## Short problem
Reproduce, word for word, the records below from their first line through the line containing "point(112,787)", including both of those lines.

Some records
+---+

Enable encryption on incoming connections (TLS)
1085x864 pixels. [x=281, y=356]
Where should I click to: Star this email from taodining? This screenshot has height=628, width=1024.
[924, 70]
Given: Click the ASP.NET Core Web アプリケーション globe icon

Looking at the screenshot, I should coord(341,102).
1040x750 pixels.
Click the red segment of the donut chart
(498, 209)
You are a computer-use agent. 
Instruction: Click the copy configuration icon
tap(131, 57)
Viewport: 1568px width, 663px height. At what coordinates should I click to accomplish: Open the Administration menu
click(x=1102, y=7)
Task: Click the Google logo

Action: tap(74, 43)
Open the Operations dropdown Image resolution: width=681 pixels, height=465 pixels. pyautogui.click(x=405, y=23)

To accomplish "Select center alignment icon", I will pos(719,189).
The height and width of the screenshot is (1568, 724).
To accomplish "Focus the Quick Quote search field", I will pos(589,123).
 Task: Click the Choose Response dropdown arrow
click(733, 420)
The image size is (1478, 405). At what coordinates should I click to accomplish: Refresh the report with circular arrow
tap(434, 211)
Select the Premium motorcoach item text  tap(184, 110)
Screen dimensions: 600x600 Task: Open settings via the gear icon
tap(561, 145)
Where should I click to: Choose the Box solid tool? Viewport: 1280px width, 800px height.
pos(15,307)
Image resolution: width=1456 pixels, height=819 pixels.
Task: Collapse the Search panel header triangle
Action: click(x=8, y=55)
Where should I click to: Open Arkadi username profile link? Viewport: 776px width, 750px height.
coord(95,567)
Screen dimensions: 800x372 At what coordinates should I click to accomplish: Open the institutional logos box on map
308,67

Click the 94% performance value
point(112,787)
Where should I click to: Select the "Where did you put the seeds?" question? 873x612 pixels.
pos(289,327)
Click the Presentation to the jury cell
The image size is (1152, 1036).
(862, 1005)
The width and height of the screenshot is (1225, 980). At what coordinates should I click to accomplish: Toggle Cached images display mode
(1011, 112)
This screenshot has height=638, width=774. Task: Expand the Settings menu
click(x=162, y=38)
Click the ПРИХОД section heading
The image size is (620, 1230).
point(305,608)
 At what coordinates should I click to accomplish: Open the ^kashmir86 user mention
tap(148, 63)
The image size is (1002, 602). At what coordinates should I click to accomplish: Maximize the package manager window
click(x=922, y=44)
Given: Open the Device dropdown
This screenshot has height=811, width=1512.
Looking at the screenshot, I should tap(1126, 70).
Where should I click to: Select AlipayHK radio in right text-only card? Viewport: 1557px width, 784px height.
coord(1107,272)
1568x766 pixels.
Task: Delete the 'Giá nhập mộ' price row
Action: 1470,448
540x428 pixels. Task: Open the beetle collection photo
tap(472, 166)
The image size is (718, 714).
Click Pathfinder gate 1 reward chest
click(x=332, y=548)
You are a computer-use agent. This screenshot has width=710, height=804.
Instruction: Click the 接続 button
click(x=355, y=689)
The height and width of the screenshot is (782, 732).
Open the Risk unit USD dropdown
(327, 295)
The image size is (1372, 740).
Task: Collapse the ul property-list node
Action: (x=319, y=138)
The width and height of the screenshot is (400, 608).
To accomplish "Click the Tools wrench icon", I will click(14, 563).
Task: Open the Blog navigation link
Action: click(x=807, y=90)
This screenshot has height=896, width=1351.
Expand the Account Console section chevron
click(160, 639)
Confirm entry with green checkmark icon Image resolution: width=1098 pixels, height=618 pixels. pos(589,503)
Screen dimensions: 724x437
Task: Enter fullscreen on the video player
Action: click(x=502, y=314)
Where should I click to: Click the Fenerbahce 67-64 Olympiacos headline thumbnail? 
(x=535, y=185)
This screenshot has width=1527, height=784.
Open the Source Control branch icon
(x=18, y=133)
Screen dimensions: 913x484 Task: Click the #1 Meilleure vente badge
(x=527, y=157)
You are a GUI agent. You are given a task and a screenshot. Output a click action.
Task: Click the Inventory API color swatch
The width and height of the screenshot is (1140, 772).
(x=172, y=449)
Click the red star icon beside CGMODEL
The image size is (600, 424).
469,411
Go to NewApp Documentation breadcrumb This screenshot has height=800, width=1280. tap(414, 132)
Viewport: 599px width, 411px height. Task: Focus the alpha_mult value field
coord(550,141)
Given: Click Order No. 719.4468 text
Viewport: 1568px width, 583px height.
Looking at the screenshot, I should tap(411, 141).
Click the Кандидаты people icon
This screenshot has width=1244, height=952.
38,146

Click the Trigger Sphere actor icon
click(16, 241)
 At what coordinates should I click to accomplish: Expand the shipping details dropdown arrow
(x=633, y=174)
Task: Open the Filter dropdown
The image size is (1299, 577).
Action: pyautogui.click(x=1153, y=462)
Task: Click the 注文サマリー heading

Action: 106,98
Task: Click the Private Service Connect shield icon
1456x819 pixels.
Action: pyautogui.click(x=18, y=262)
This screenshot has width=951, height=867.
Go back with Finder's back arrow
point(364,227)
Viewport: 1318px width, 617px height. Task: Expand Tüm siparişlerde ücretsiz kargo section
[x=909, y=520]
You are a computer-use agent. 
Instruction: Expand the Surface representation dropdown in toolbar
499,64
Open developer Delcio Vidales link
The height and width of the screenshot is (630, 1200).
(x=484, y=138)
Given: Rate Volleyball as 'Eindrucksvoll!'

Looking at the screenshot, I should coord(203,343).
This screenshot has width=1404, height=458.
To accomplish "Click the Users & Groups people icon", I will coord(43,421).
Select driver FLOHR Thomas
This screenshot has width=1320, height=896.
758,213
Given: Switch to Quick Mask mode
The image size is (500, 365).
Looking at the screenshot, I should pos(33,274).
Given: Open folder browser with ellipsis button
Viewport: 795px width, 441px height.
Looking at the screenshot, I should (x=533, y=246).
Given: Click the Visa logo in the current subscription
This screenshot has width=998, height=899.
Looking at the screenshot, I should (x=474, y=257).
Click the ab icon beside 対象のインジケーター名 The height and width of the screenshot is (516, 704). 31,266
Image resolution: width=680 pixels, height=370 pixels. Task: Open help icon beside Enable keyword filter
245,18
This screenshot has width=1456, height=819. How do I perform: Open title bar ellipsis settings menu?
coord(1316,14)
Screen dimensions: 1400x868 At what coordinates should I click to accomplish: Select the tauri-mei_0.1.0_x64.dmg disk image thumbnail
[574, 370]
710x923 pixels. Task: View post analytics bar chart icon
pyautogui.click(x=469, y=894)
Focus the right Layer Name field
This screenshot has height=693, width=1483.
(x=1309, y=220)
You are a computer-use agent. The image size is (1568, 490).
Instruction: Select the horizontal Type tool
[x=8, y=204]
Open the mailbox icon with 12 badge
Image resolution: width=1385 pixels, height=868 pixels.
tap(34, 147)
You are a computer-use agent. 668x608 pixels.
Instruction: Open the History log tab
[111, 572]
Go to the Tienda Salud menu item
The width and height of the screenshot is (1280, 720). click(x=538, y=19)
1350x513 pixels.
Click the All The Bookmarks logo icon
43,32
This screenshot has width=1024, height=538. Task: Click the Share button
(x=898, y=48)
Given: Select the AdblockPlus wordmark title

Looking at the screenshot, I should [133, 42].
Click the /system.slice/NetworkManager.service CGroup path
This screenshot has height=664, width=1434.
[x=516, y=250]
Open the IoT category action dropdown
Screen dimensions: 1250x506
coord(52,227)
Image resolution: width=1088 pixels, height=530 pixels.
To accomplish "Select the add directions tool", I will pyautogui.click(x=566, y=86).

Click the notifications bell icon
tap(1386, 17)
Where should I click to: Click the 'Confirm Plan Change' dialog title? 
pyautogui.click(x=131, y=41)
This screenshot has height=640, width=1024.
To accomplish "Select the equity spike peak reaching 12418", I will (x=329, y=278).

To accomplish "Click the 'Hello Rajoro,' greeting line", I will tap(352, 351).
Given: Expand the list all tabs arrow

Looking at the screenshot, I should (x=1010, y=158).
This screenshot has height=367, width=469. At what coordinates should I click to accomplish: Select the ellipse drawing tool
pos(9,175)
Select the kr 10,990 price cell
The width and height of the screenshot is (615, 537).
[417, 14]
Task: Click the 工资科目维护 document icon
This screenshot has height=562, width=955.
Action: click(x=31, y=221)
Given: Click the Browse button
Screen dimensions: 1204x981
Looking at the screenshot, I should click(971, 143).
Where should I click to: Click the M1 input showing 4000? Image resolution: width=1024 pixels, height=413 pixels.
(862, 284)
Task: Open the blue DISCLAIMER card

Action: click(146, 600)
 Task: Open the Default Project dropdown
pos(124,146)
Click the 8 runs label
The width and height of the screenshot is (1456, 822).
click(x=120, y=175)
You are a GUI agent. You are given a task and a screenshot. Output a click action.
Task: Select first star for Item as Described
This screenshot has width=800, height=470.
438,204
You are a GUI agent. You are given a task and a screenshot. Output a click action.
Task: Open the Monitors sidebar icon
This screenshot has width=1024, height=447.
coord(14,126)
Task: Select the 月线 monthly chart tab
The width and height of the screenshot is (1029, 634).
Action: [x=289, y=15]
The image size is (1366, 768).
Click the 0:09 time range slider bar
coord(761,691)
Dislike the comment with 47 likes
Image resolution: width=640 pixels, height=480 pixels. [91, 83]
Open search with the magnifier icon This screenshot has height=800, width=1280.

+---+

## Output for this exercise
Enable encryption on incoming connections (TLS)
1085x864 pixels. [x=281, y=356]
Where should I click to: Star this email from taodining? This screenshot has height=628, width=1024.
[924, 70]
Given: Click the ASP.NET Core Web アプリケーション globe icon

Looking at the screenshot, I should coord(341,102).
1040x750 pixels.
Click the red segment of the donut chart
(498, 209)
You are a computer-use agent. 
Instruction: Click the copy configuration icon
tap(131, 57)
Viewport: 1568px width, 663px height. At what coordinates should I click to accomplish: Open the Administration menu
click(x=1102, y=7)
Task: Click the Google logo

Action: tap(74, 43)
Open the Operations dropdown Image resolution: width=681 pixels, height=465 pixels. pyautogui.click(x=405, y=23)

To accomplish "Select center alignment icon", I will pos(719,189).
The height and width of the screenshot is (1568, 724).
To accomplish "Focus the Quick Quote search field", I will pos(589,123).
 Task: Click the Choose Response dropdown arrow
click(733, 420)
The image size is (1478, 405). At what coordinates should I click to accomplish: Refresh the report with circular arrow
tap(434, 211)
Select the Premium motorcoach item text  tap(184, 110)
Screen dimensions: 600x600 Task: Open settings via the gear icon
tap(561, 145)
Where should I click to: Choose the Box solid tool? Viewport: 1280px width, 800px height.
pos(15,307)
Image resolution: width=1456 pixels, height=819 pixels.
Task: Collapse the Search panel header triangle
Action: click(x=8, y=55)
Where should I click to: Open Arkadi username profile link? Viewport: 776px width, 750px height.
coord(95,567)
Screen dimensions: 800x372 At what coordinates should I click to accomplish: Open the institutional logos box on map
308,67

Click the 94% performance value
point(112,787)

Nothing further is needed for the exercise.